The war between rival mortgage lenders continues with Halifax late last week undertaking its second re-price of the year (and it’s not even mid-January yet).

Following moves by Barclays and Santander last week, and despite a small uptick in swap rates, Halifax still felt there was ground to pass on reductions to win more business.

“Lenders are showing that they have enough appetite for volume, even at skinny margins, to continue to battle and hold on to their current low rates longest. It’s been a while since we’ve seen lenders prepared to sacrifice margin for volume, welcomed news for purchasers and those coming to the end of their fixed deal” explains Nicholas Mendes, head of marketing at John Charcol.

Halifax’s second residential price cut of the year saw fixed-rate home loans reduced by a further 45 basis points.

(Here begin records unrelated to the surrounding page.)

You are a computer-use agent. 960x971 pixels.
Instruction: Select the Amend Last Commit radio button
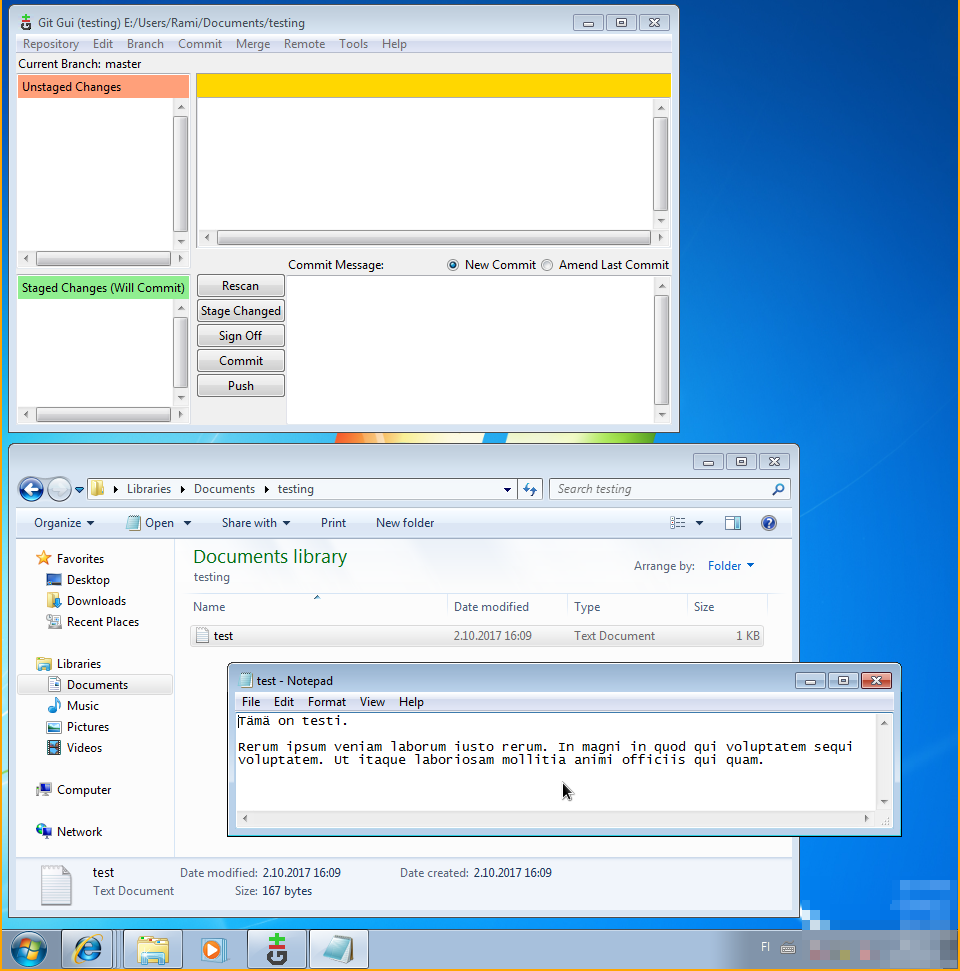547,264
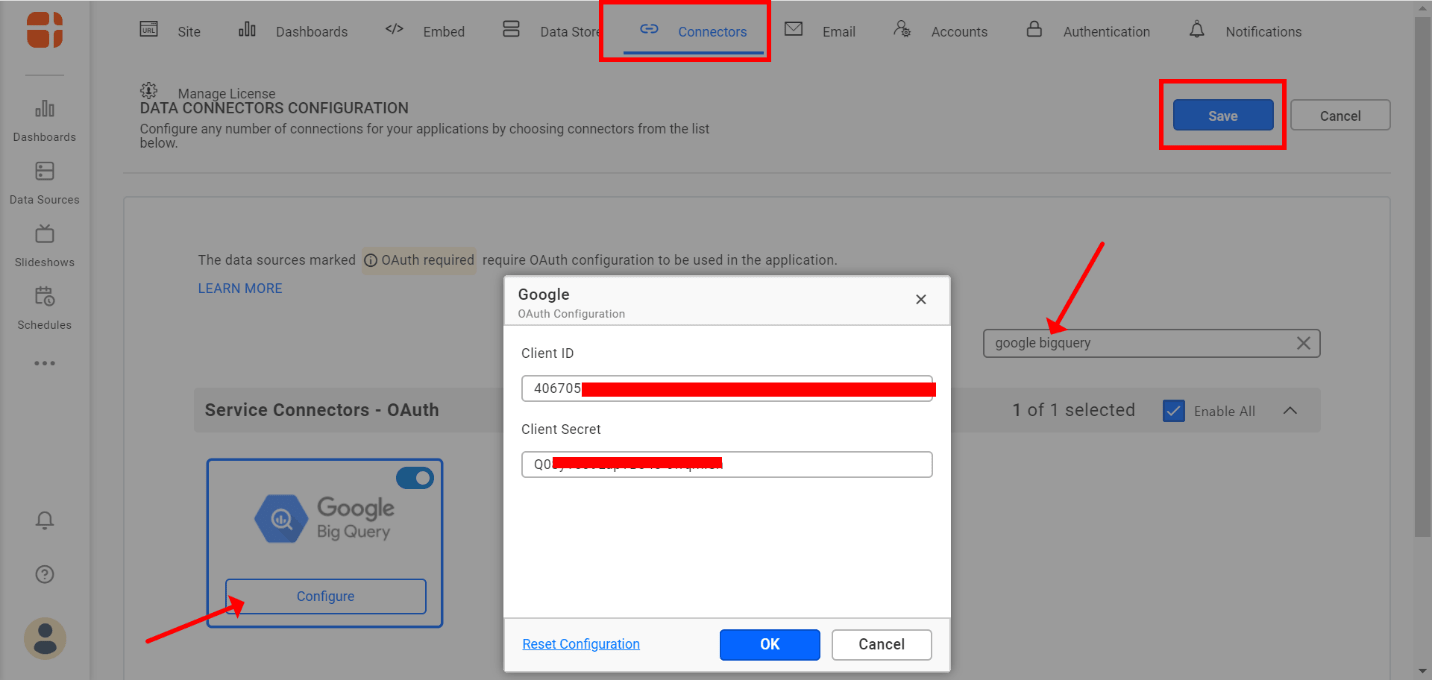Viewport: 1432px width, 680px height.
Task: Expand the sidebar more options ellipsis
Action: tap(44, 363)
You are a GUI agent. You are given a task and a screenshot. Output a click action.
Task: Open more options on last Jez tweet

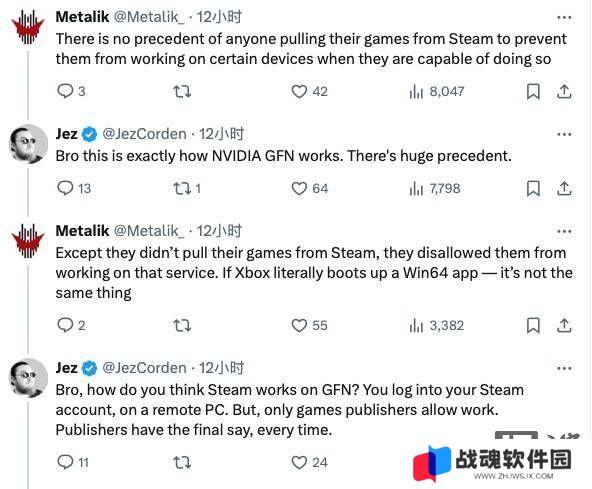pos(564,368)
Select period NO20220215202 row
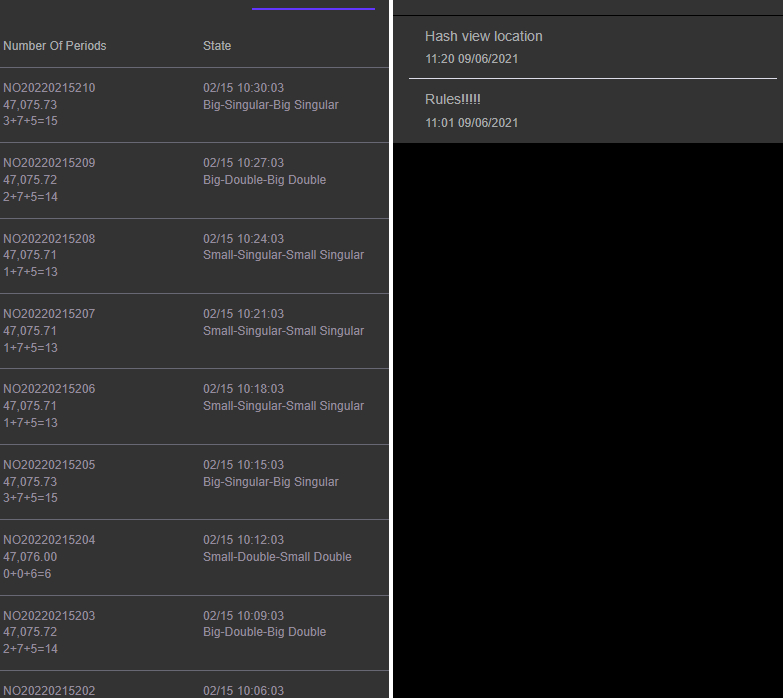Viewport: 783px width, 698px height. (x=194, y=685)
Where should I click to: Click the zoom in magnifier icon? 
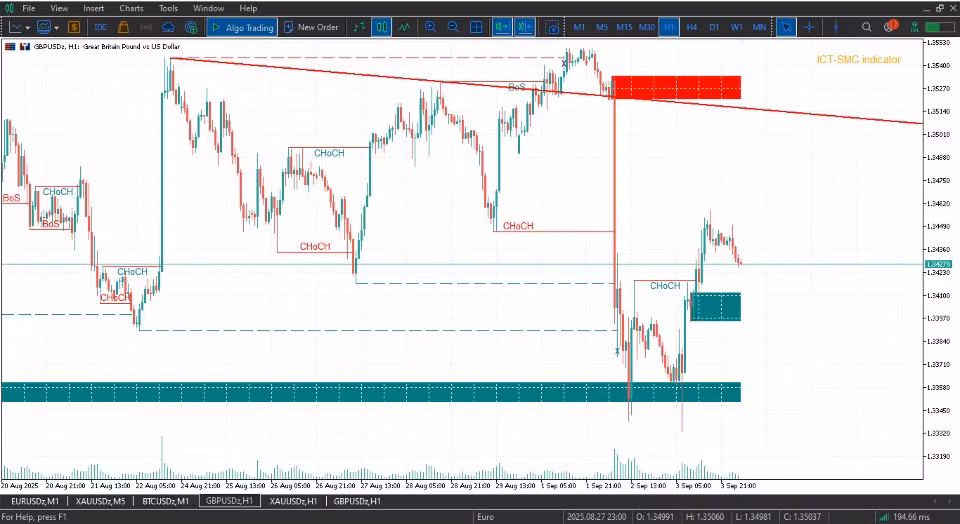click(430, 27)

Highlights include two-year purchase fixes up to 85 per cent loan to value, at 4.57 per cent, with a £999 fee, down by 45bps; two-year purchase fixes up to 85 per cent LTV, at 4.27 per cent, with a £999 fee, down by 35bps; and five-year purchase fixes up to 85 per cent LTV, at 4.18 per cent, with a £999 fee, down by 39bps.

Halifax head of intermediaries and Scottish Widows Bank Amanda Bryden says: “There is increasing confidence in the market and rates are falling. These cuts will be a boost to anyone looking to get on or move up the housing ladder.”